Ivers puts this down to ASX investors being more sceptical about whether a company’s earnings are sustainable, particularly in respect to companies that got a boost out of trends forced by COVID-19.

“So what I think is happening is: There are a lot of short term things but the market is looking through those now and seems to be taking a much more longer term view on these things,” he told Stockhead.

“[It’s] looking out and saying ‘Are these earnings upgrades to a higher level sustainable or is it just a short term sugar hit?’

“And there seems to be more focus on valuations; when in the past (at times) they didn’t seem to matter, they do seem to matter more now.

“And there are things like (the retail sector is a good example) where you’ve had stimulus that has provided a short-term benefit to earnings.

Kogan (ASX:KGN) came out with a couple of updates in the past couple of months which highlighted things have softened for them and have pretty much halved since then.

“So we’re in a different environment now where you need to look at what earnings [level] is sustainable and are those earnings valued at a reasonable price.”


United Malt Group (ASX:UMG)

United Malt Group provides malt to beer brewers and scotch whisky makers.

It used to be a part of GrainCorp (ASX:GRN) until it got de-merged in late March last year which was a terrible time for the industry.

“[UMG] got hit by COVID because the bars were shut and a lot of craft brewers rely on distributing through pubs and restaurants because they don’t have bottling facilities,” Ivers said.

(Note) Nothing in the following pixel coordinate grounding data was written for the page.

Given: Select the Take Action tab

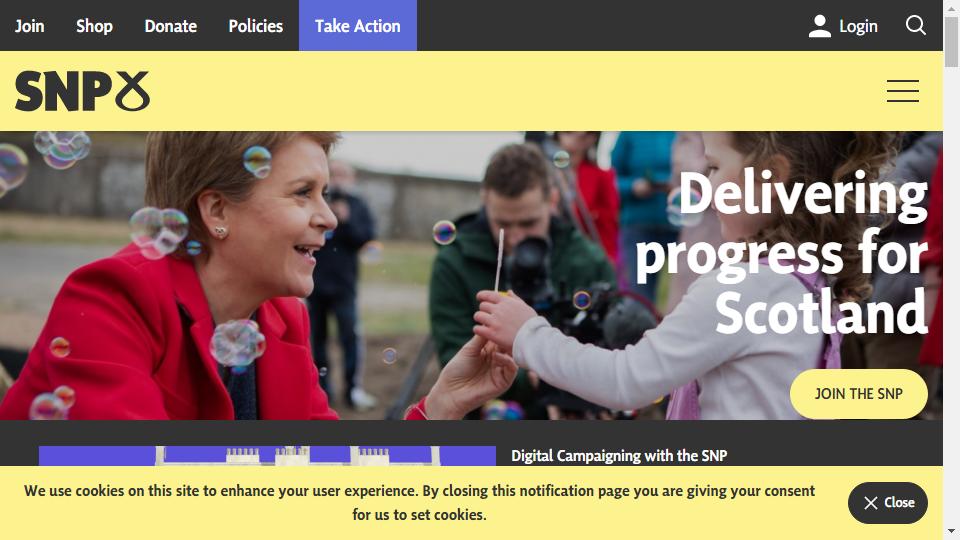Looking at the screenshot, I should coord(358,26).
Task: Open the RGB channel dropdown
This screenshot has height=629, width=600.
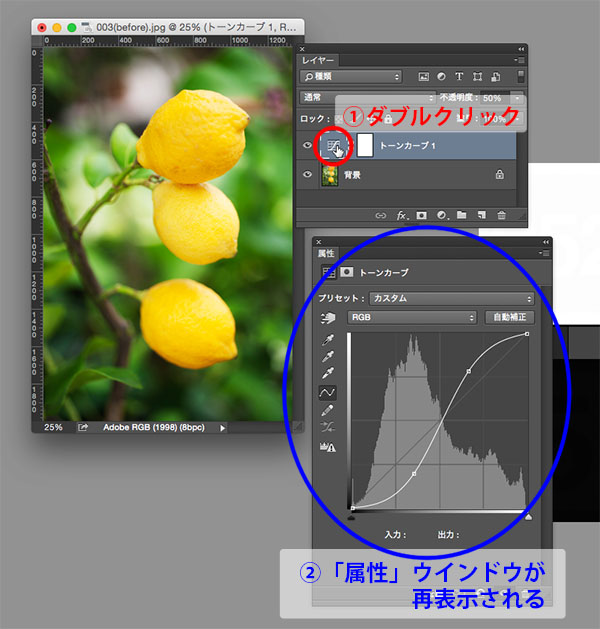Action: (x=411, y=317)

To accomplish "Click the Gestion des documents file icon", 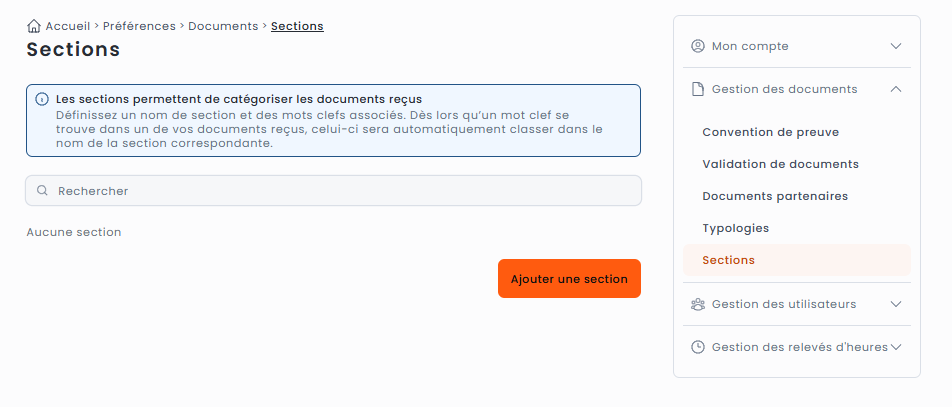I will (x=698, y=89).
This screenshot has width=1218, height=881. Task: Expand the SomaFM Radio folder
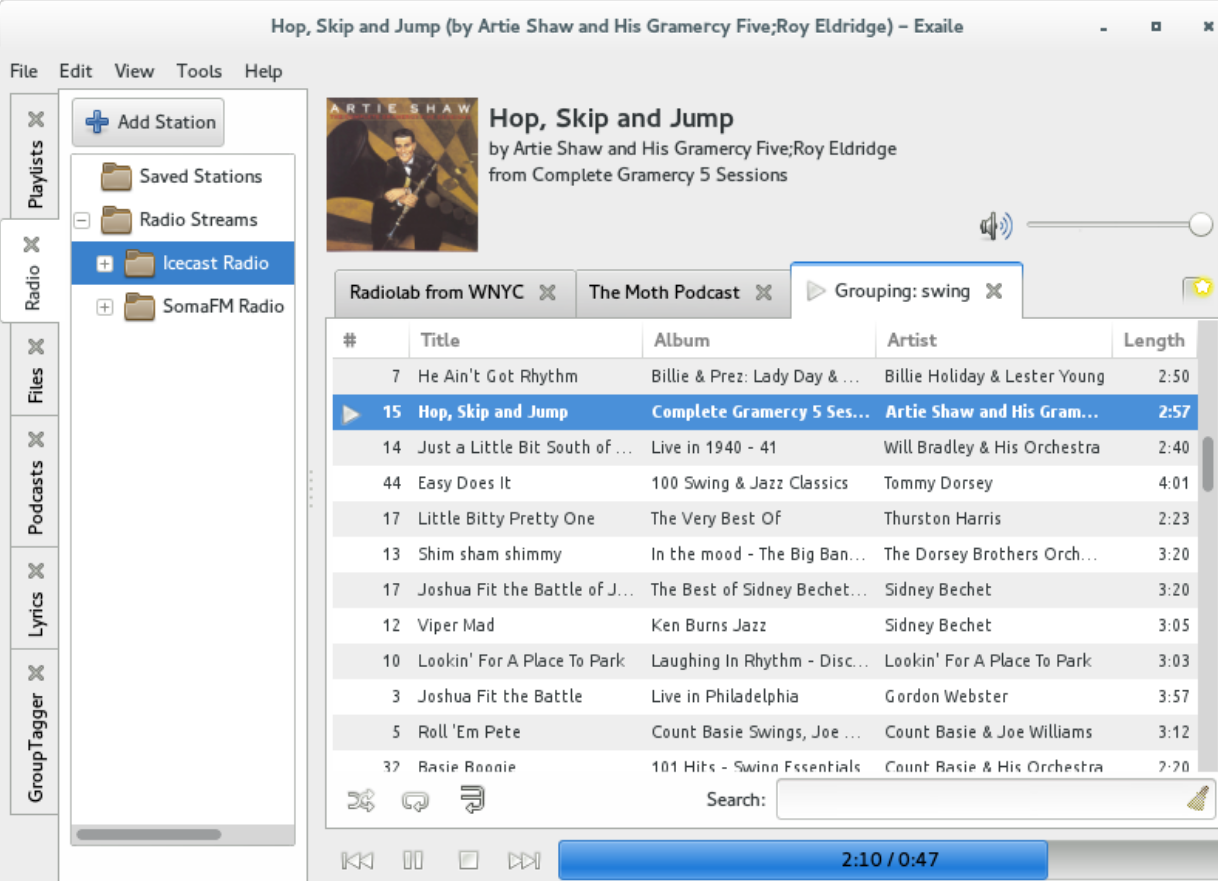(x=105, y=307)
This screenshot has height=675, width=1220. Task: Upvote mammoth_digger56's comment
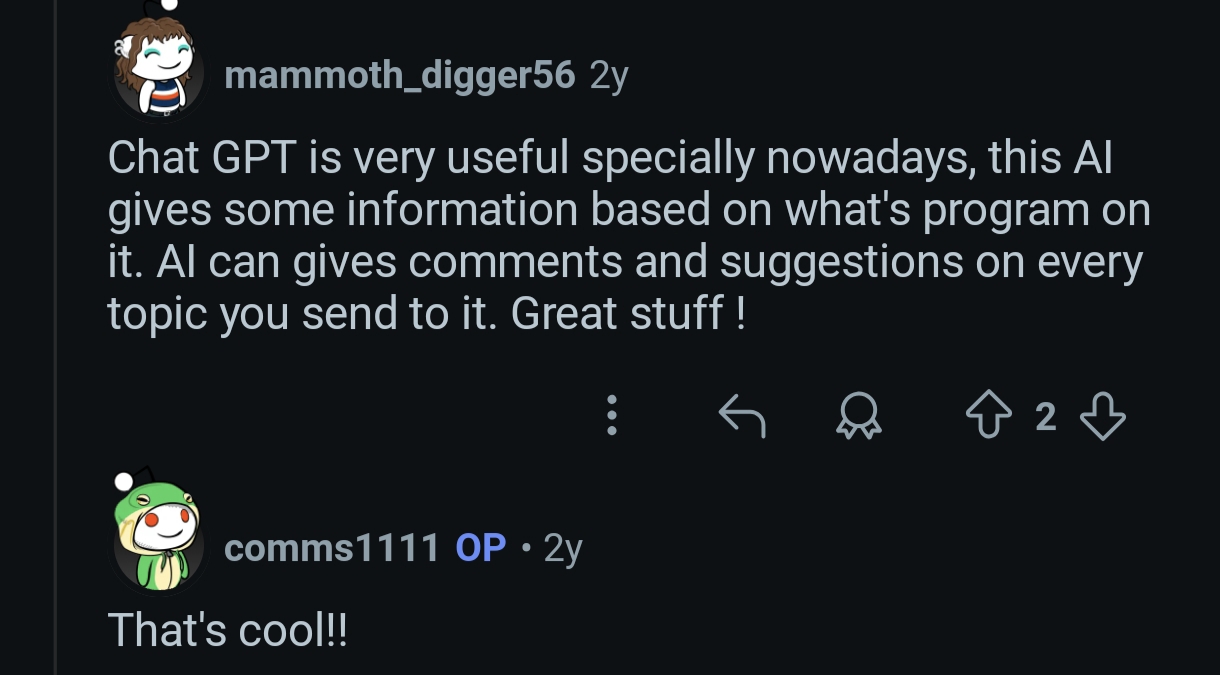coord(989,415)
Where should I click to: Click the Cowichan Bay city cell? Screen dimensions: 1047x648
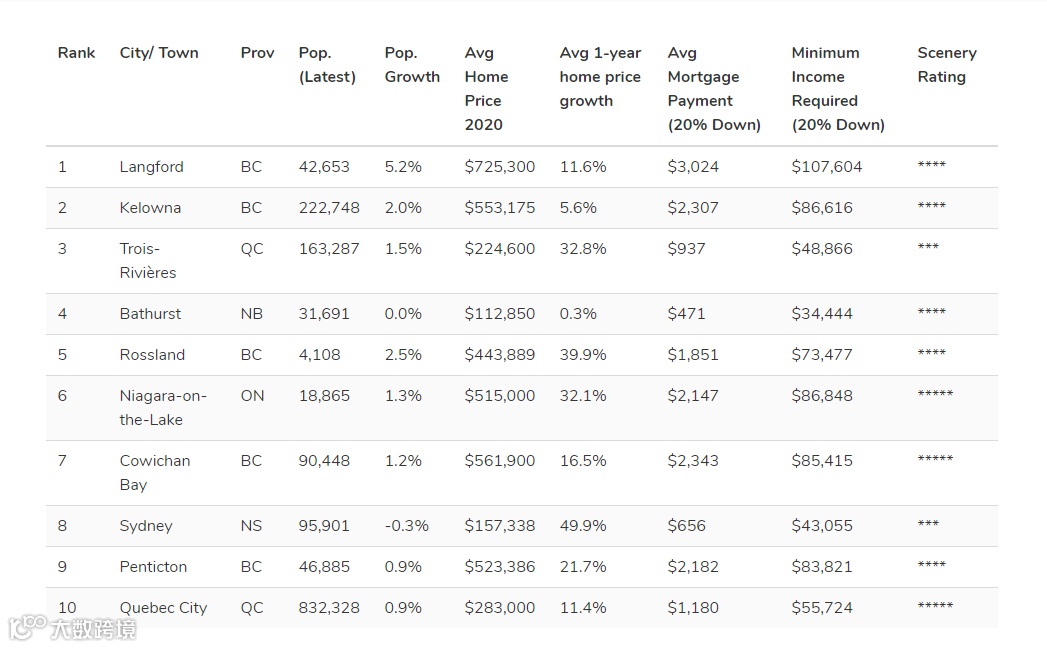click(155, 473)
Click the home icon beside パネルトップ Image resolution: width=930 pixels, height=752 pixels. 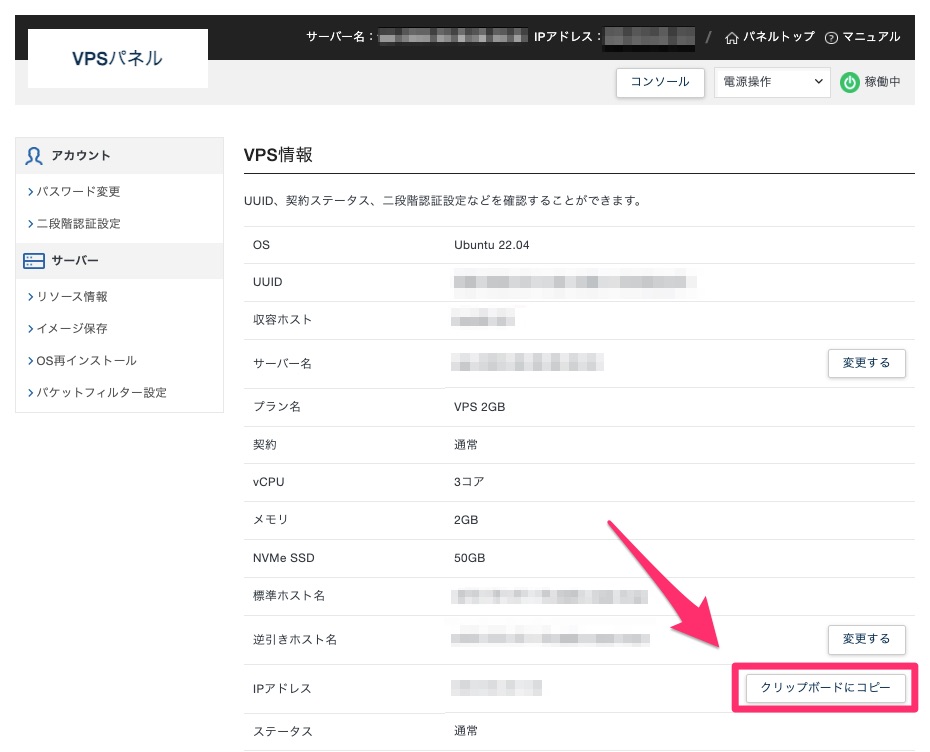[x=732, y=38]
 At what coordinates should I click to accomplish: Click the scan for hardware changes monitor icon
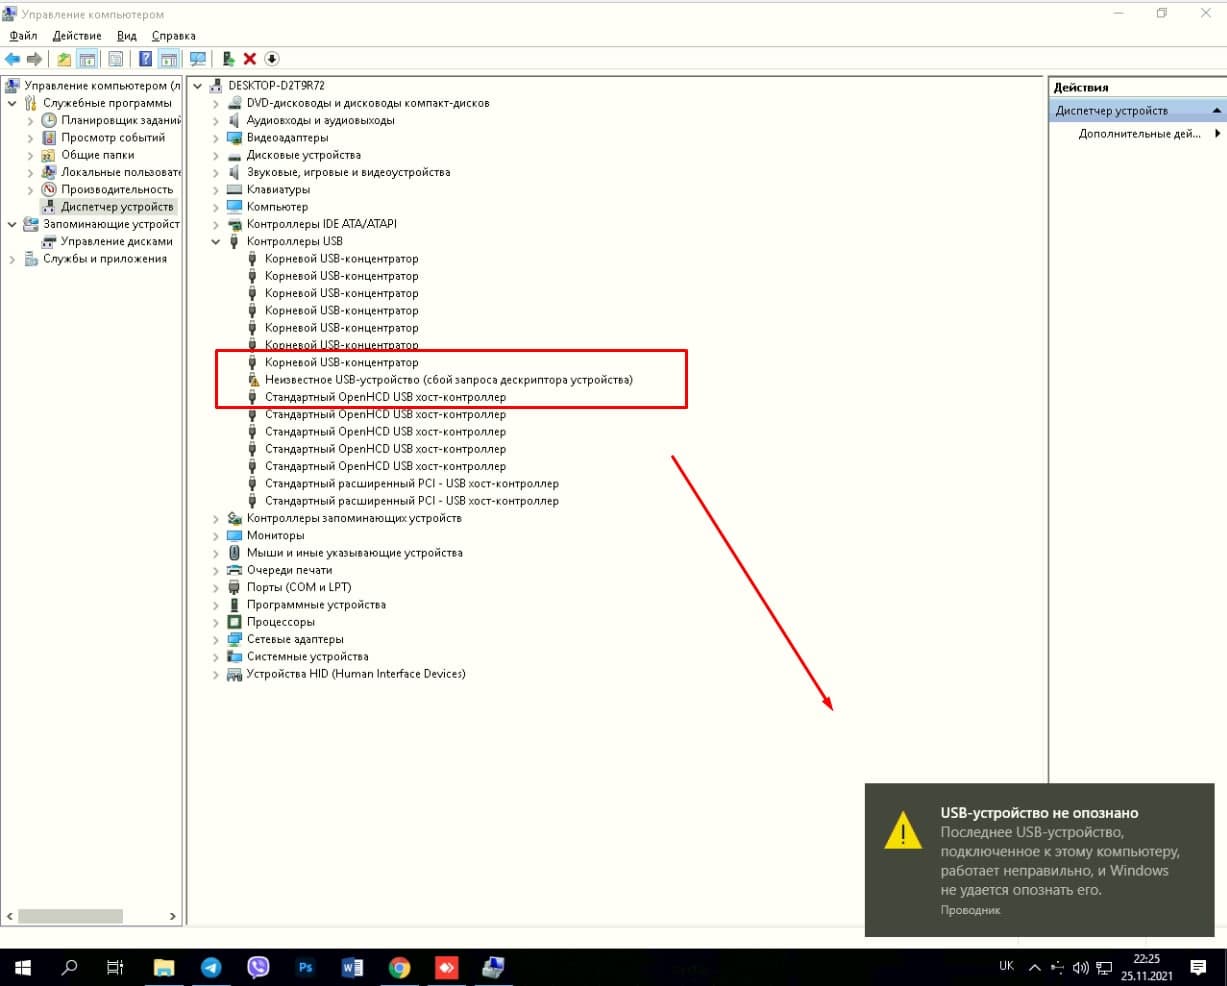point(198,59)
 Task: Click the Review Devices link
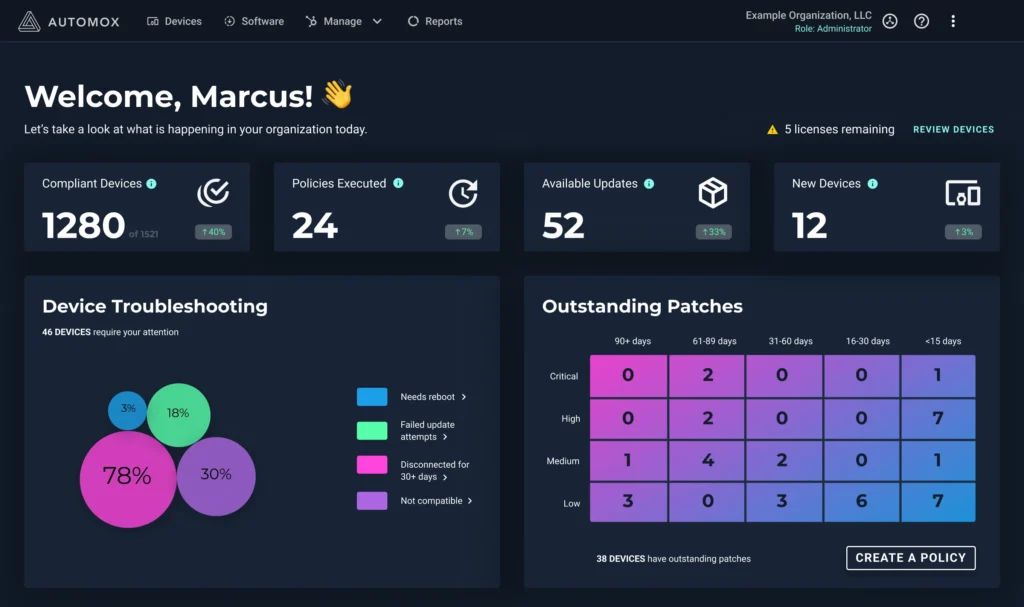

“And so their earnings were down but now vaccines are being rolled out, particularly in the US and the UK, those bars are reopening and the distribution channels for the craft brewers are opening up and earnings are rebounding for United Malt.”

“That’s one that’s a COVID loser that is now a beneficiary of the re-opening trade but it is still trading at a reasonable multiple. A lot of these re-openings are trading at a reasonable multiple.”

United Malt Group (ASX:UML) share price chart



This health insurer has been on the opposite end of the spectrum – a winner from COVID but with investors uncertain if it will stay that way. Ivers thinks it will.

“Its number of members grew strongly last year; people are more conscious of their health and so their revenues got a boost from that,” he said.

“Then their costs went down because elective surgery was stopped for a period of time – so you got this big profit uplift and margins increased to a high level.

“The consensus is you sell the insurers and buy the health providers, say the hospitals, diagnostic imaging groups, those sort of ones that were hurt last year but will now benefit.

“But when you look at NIB and just say, ‘OK we know the margin is unsustainable – but look at the long-term margin pre-COVID and what was a reasonable before that’ and you get a good multiple.”

NIB (ASX:NFH) share price chart


It’s a ‘stockpicker’s market’

Ivers concluded the discussion by noting it was a good time to be a buyer but investors had to be selective.

“There are still really good opportunities out there to buy really good quality businesses at reasonable prices, you’ve just got to be choosy about it and pick the best out of it,” he said.

“I think it is a stock-picker’s market at the moment because it is really about where earnings will be in the next couple of years and what’s a reasonable price of those earnings?

“And that’s starting to be reflected in the way stocks are priced at the moment.”

The views, information, or opinions expressed in the interviews in this article are solely those of the interviewees and do not represent the views of Stockhead.

Stockhead does not provide, endorse or otherwise assume responsibility for any financial product advice contained in this article.